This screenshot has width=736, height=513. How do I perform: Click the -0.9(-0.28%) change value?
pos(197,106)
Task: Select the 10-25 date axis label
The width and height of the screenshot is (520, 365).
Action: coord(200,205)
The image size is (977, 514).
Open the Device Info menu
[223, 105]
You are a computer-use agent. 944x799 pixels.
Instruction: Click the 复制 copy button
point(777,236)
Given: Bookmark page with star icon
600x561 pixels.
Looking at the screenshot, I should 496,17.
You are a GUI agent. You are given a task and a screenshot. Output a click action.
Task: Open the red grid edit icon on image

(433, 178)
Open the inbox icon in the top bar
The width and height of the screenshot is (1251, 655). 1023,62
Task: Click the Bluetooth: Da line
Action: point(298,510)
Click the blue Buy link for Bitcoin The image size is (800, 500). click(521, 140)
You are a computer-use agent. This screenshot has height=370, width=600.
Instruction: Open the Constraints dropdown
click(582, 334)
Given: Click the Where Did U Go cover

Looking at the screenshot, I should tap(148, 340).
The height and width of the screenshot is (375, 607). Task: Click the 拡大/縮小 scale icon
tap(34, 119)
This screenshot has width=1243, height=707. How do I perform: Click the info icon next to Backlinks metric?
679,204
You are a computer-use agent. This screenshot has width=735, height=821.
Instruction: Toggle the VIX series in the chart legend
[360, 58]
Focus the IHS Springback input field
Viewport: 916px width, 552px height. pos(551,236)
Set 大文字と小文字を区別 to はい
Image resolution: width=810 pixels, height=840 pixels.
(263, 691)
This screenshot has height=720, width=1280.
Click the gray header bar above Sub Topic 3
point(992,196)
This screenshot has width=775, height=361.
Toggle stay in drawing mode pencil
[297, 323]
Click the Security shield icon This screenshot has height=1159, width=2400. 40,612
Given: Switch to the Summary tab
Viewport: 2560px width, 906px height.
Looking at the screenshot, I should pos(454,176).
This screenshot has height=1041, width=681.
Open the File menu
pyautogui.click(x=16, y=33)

▬▬▬▬▬▬

▸ **To do**
Once you find the line containing "Instruction: Open the Constraints dropdown", copy it and every line after it through the end of the records, exactly as they stand.

▸ **Result of this exercise**
Instruction: Open the Constraints dropdown
click(582, 334)
Given: Click the Where Did U Go cover

Looking at the screenshot, I should tap(148, 340).
The height and width of the screenshot is (375, 607). Task: Click the 拡大/縮小 scale icon
tap(34, 119)
This screenshot has width=1243, height=707. How do I perform: Click the info icon next to Backlinks metric?
679,204
You are a computer-use agent. This screenshot has width=735, height=821.
Instruction: Toggle the VIX series in the chart legend
[360, 58]
Focus the IHS Springback input field
Viewport: 916px width, 552px height. pos(551,236)
Set 大文字と小文字を区別 to はい
Image resolution: width=810 pixels, height=840 pixels.
(263, 691)
This screenshot has height=720, width=1280.
Click the gray header bar above Sub Topic 3
point(992,196)
This screenshot has width=775, height=361.
Toggle stay in drawing mode pencil
[297, 323]
Click the Security shield icon This screenshot has height=1159, width=2400. 40,612
Given: Switch to the Summary tab
Viewport: 2560px width, 906px height.
Looking at the screenshot, I should pos(454,176).
This screenshot has height=1041, width=681.
Open the File menu
pyautogui.click(x=16, y=33)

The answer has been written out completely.